## [Records shown]
^^^^^^^^
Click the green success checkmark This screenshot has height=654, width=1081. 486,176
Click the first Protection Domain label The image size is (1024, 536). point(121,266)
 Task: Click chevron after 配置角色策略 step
^^^^^^^^
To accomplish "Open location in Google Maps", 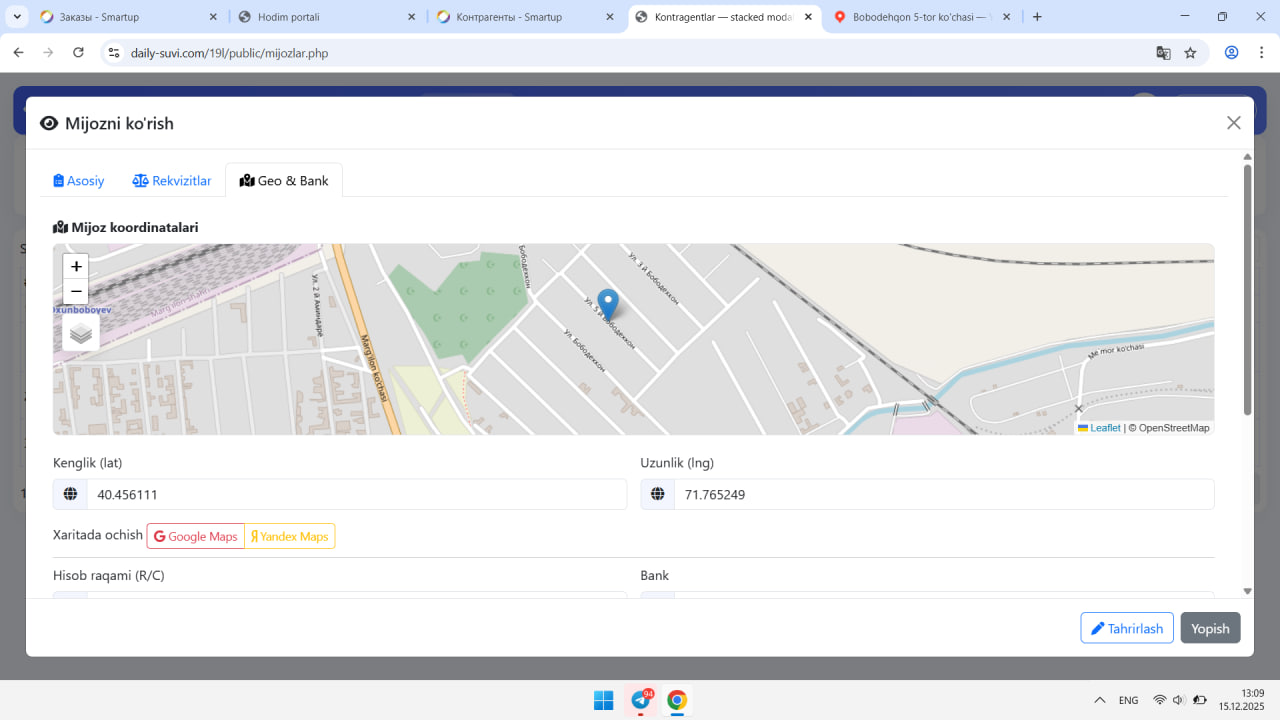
^^^^^^^^
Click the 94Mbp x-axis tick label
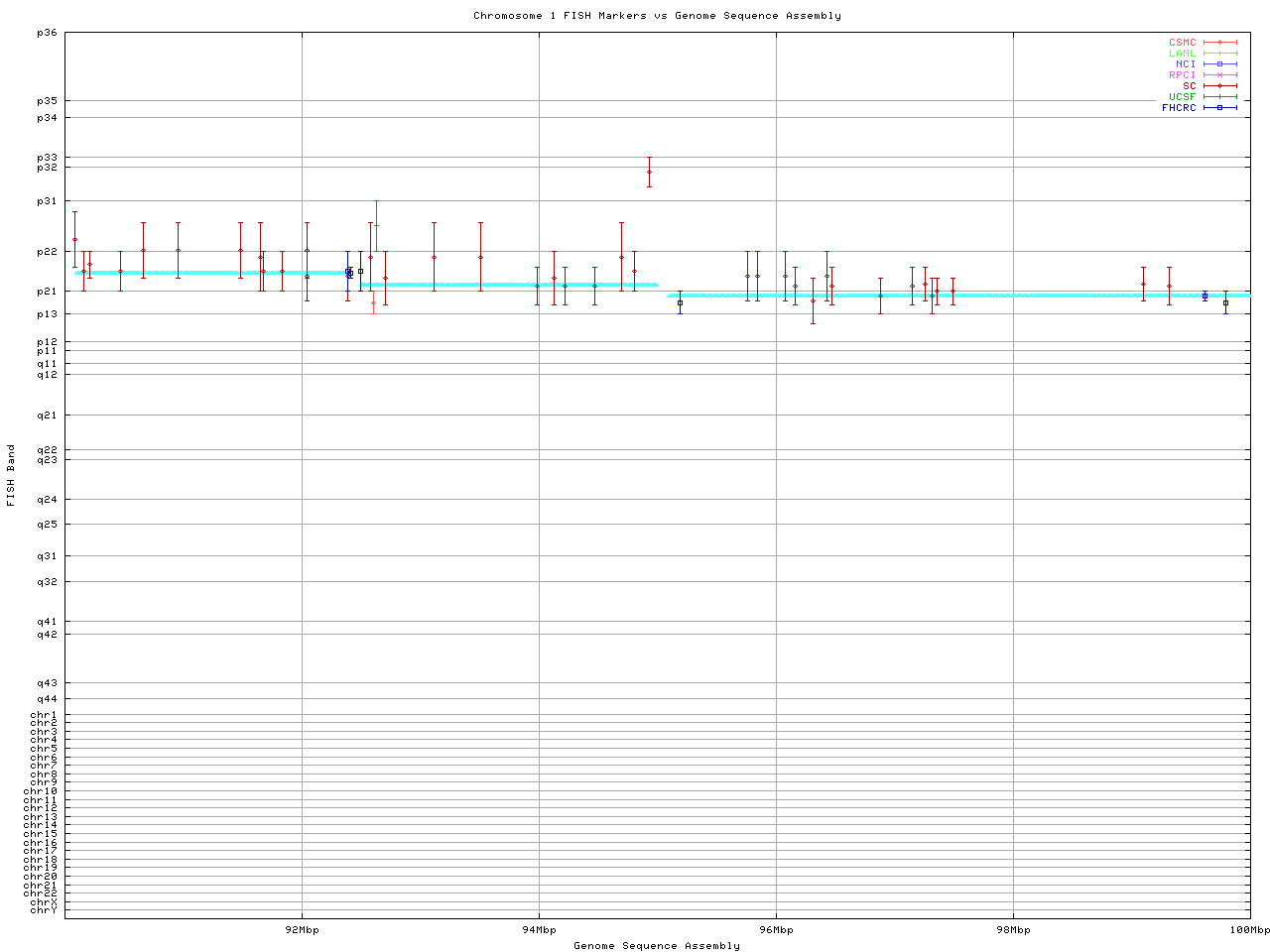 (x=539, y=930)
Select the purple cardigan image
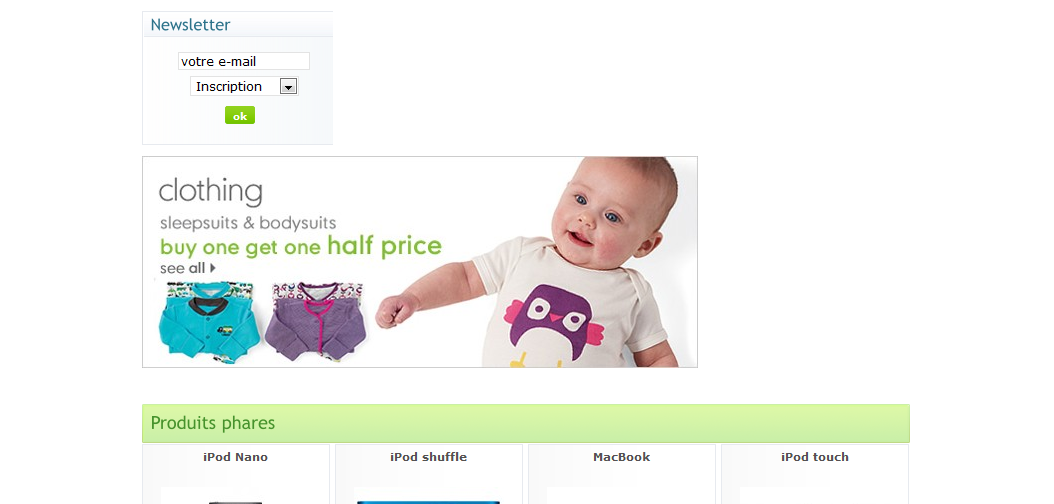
^^^^^^^^
## [Activity]
Copy each line from the data that features the string "image".

## [Result of the task]
Click the first Protection Domain label The image size is (1024, 536). point(121,266)
Select the purple cardigan image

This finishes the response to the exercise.